Heart of defense stopped

“For the first time in his career, John Mackey couldn’t stop an opponent. The 5-foot-10 rover couldn’t prevent UConn from scoring 35 unanswered points during Saturday’s 44-10 loss and he won’t be able to for the remainder of the season. He tore his anterior cruciate and medial collateral ligaments along with the meniscus in his right knee and has probably played his last down as a Zip.”

For the first time in his career, John Mackey couldn’t stop an opponent.

The 5-foot-10 rover couldn’t prevent UConn from scoring 35 unanswered points during Saturday’s 44-10 loss and he won’t be able to for the remainder of the season.

He tore his anterior cruciate and medial collateral ligaments along with the meniscus in his right knee and has probably played his last down as a Zip.

Saying his injury is devastating understates the obvious.

But it’s not just the fact that he led the team in tackles last year and through the first four games this season, even though he only played one quarter of the KSU game.

His importance to the team extends well beyond that.

He’s in your face if you make a mistake and on your back if you make a big play.
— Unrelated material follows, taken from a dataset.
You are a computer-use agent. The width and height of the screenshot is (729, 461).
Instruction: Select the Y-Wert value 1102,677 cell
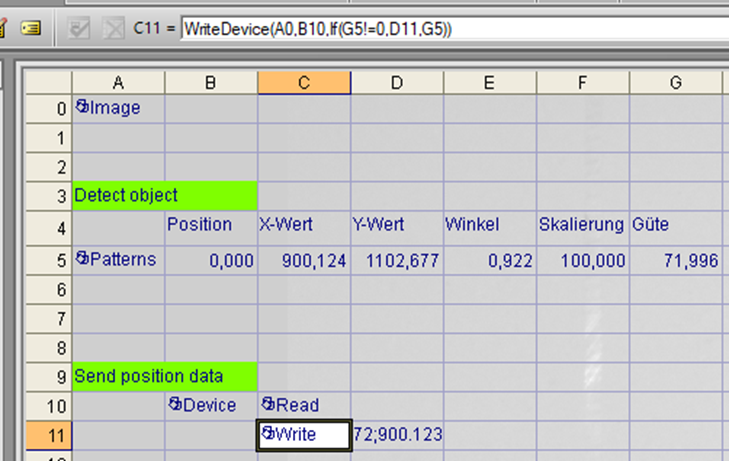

His teammates respect him. Opponents fear him.

Last year, Mackey played through an extremely painful shoulder injury where he broke the ball in the socket. Every time he moved his shoulder the bone shard ripped more ligaments in his shoulder.

He never missed a game. And his teammates love him for that. He’s Lawrence Taylor without the cocaine addiction and with a little more sanity on the gridiron.
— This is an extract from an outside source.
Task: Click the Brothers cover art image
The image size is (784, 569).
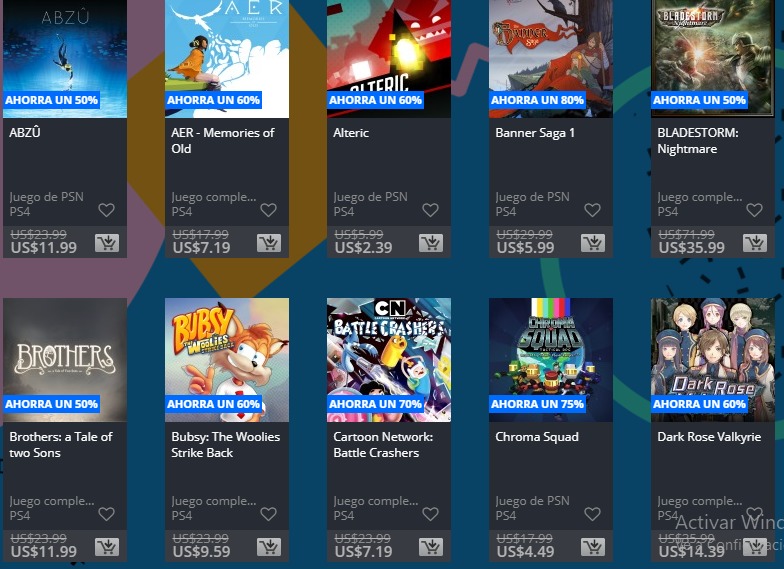Action: [65, 360]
Mackey said he actually planned on returning later this year when doctors thought he just tore his ACL and MCL. Once they found out his meniscus was torn, his season was over.

His response when found out he suffered what is known as the unhappy triad of knee injuries?

If you got to do it, Mackey said, do it big.

OK, he’s L.T. without the drug problems with the same amount of sanity on the field. A torn ACL and MCL? No problem, give him a brace.

That’s what the Zips can’t replace. They have backups who can play the same position, but no one can fill Mackey’s role on and off the field.

He’s incredibly selfless. The play on which he was injured two Kent offensive linemen were charging toward him with running back Eugene Jarvis right behind them. Instead of trying to elude the linemen and missing his chance at Jarvis, he decided to pileup on all three. When he got up from the pile, his leg was shaped like a sideways V with his knee slanted out.

And that’s why head coach J.D. Brookhart can’t say enough about him.

Brookhart went so far as to say Mackey’s not being able to play against UConn cost his team. Not that it isn’t a true statement, but it’s rare for a coach, especially Brookhart, to use one player’s injury as a crutch.

That’s how important Mackey is to the Zips.

Brookhart said they would try to get him a medical redshirt for this season, which means Mackey would be able to play next year.

Under NCAA bylaws, the injury must occur within the first 30 percent of the teams’ schedule games. Luckily, if you can call it that, the injury occurred within that time frame.

Since Mackey redshirted his freshman year, it probably won’t be granted. But there is a provision that says you can appeal to the NCAA.

Assistant athletic director of compliance Kevin Klotz said usually it’s a case-by-case decision.

Considering what Mackey has given to the Zips and the sport, it would be a terrible injustice if it isn’t granted.